UPDATE: Dec. 7, 2023: Crews have begun to repair a Rapid City, South Dakota, mixed-use project that made news for its tilting elevator shaft, the contractor on the Block 5 job said in a statement to Construction Dive, after a shim failed between the foundation and precast.
Luke Jessen, vice president of development for Sioux Falls, South Dakota-based developer Lloyd Cos., said its construction division dismantled the elevator tower and has begun to re-pour its foundation, with plans to restart construction on the structure next week.
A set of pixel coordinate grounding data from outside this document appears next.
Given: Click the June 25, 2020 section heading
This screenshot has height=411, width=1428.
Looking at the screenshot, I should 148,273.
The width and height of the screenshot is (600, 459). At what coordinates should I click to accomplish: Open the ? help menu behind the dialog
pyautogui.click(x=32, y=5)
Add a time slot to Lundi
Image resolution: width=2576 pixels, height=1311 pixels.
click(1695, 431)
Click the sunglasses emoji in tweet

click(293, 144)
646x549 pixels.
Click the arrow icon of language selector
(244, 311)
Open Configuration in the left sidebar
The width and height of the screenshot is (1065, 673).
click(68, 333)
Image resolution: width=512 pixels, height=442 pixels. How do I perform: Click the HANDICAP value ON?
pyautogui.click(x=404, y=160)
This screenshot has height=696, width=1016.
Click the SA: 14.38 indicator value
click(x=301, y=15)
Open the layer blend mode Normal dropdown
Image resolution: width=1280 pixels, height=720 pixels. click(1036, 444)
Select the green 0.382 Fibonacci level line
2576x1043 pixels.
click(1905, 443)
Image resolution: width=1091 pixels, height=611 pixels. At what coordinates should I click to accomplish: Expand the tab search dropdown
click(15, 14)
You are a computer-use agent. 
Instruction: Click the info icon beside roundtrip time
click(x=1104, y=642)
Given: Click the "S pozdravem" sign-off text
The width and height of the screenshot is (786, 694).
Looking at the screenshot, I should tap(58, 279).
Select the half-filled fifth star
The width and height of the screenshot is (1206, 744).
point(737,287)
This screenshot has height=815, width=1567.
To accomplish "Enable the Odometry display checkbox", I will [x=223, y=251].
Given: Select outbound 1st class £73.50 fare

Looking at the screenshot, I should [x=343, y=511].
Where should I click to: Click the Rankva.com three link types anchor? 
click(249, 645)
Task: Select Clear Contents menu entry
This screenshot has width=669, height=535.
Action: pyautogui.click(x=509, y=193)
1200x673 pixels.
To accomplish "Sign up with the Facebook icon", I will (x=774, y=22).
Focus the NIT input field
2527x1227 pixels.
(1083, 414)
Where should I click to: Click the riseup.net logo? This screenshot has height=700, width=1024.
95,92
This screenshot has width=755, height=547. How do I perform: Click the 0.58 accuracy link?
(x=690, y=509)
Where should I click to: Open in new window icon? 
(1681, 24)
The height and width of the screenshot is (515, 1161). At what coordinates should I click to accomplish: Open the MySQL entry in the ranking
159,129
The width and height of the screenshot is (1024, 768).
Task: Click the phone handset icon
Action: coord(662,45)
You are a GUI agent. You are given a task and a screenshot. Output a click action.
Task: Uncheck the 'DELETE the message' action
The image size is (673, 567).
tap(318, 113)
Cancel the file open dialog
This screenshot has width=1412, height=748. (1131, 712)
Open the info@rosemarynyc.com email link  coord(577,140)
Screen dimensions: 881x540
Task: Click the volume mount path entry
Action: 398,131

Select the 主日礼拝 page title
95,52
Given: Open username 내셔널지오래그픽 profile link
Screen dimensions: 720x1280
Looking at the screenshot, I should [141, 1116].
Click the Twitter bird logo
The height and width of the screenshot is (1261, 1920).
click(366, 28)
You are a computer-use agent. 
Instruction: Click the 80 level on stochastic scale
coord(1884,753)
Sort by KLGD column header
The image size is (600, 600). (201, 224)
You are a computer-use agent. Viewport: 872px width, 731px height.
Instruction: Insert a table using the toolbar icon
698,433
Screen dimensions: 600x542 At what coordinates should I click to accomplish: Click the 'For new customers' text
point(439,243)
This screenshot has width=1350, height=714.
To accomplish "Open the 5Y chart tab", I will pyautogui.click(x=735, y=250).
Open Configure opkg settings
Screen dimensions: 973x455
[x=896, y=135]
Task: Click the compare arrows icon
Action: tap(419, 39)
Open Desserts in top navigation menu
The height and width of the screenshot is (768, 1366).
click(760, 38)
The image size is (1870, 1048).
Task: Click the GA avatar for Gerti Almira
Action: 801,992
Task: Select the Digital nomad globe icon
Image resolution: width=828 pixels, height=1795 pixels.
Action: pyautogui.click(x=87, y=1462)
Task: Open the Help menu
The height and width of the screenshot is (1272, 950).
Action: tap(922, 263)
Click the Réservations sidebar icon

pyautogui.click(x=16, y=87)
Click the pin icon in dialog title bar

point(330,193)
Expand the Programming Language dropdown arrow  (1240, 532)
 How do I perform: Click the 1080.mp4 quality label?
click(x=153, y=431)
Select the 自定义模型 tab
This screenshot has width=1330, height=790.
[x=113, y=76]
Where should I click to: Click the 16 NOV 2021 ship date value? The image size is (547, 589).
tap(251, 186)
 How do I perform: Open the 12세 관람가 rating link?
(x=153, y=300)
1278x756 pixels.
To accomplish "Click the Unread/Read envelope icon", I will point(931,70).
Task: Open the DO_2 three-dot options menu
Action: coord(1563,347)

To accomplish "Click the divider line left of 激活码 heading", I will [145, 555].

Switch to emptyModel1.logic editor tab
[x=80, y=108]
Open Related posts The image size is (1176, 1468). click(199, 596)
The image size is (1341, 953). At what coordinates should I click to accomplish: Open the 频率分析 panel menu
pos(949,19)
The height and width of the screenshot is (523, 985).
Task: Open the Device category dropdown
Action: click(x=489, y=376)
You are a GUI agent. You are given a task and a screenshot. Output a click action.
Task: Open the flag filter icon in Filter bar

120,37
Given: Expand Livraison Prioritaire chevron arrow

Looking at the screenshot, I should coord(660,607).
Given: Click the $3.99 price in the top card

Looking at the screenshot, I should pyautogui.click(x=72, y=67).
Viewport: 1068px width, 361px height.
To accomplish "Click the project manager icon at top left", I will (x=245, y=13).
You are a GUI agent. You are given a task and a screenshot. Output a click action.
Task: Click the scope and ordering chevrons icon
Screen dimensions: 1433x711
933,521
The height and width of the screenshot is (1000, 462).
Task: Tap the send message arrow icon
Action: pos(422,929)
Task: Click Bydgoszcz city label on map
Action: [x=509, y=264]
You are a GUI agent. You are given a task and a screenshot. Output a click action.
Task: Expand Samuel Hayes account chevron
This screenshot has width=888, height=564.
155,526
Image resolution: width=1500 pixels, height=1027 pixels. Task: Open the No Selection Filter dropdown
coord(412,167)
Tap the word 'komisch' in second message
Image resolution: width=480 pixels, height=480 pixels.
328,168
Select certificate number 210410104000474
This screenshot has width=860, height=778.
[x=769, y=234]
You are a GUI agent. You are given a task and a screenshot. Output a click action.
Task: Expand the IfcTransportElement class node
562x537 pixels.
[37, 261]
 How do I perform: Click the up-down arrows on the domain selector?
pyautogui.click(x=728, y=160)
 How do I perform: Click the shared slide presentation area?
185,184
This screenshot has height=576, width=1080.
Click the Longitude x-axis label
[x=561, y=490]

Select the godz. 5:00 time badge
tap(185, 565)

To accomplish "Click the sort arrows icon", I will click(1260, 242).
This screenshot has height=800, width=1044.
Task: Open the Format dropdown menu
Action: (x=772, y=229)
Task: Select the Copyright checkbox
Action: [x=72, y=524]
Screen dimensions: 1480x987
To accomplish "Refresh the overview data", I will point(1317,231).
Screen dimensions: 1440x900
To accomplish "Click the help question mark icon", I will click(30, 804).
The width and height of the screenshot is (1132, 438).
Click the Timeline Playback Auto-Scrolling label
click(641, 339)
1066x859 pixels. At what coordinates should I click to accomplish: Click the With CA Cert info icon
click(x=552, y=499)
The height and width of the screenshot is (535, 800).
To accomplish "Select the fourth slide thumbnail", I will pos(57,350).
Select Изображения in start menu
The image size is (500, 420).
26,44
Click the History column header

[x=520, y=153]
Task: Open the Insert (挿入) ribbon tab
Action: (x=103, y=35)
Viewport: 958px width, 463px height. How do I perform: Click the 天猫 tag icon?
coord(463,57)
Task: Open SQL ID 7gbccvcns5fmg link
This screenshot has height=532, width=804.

Original story continues below.
- Part of a 10-story mixed-use project underway in Rapid City, South Dakota, began tilting Thursday, forcing work to stop and nearby buildings to evacuate.
- Block 5 is an $80 million-plus mixed-use complex that will offer 130 luxury lofts, a 117-room Hyatt Place hotel and 5,000 square feet of commercial space. Sioux Falls, South Dakota-based developer Lloyd Cos.’ construction division, Lloyd Construction, broke ground on the project in June, according to the firm.
- On Nov. 30, construction workers noticed the northside elevator shaft had shifted and was tilting to the south, according to local news outlet KELO. Authorities evacuated the nearby area, along with neighboring buildings. The evacuation was lifted on Friday.
Luke Jessen, vice president of development for Lloyd, said in a statement that a product failed at the corner of one of the elevator shafts, causing the issue. The location of the failure point resulted in the tower shifting 1 inch at its base.
“This is an isolated product and sequencing issue, which will be safely rectified by an erection subcontractor in the days to come by deconstructing the shaft,” the statement said.
As supply chain snarls forced contractors to make widespread material substitutions during the COVID-19 pandemic, construction attorneys have cautioned that construction defects could become an issue in future projects, even years down the road.
Other vertical structures have exhibited high-profile leans in recent years. San Francisco’s Millennium Tower needed a $100 million retrofit to correct a tilt that was so severe marbles in one owner’s unit rolled across the floor. In New York, 161 Maiden Lane – dubbed the Leaning Tower of Lower Manhattan – has been stalled for years, due to a lean to the north. And Bologna, Italy, officials were bracing Friday for a 900-year-old tower to fall.
However, the Rapid City tower remains solidly on its foundation, which is fully intact, according to Jessen’s statement. The developer added that the project’s disruption won’t be lengthy.
“We anticipate this will not result in a substantial delay to the overall development,” Jessen said in the statement.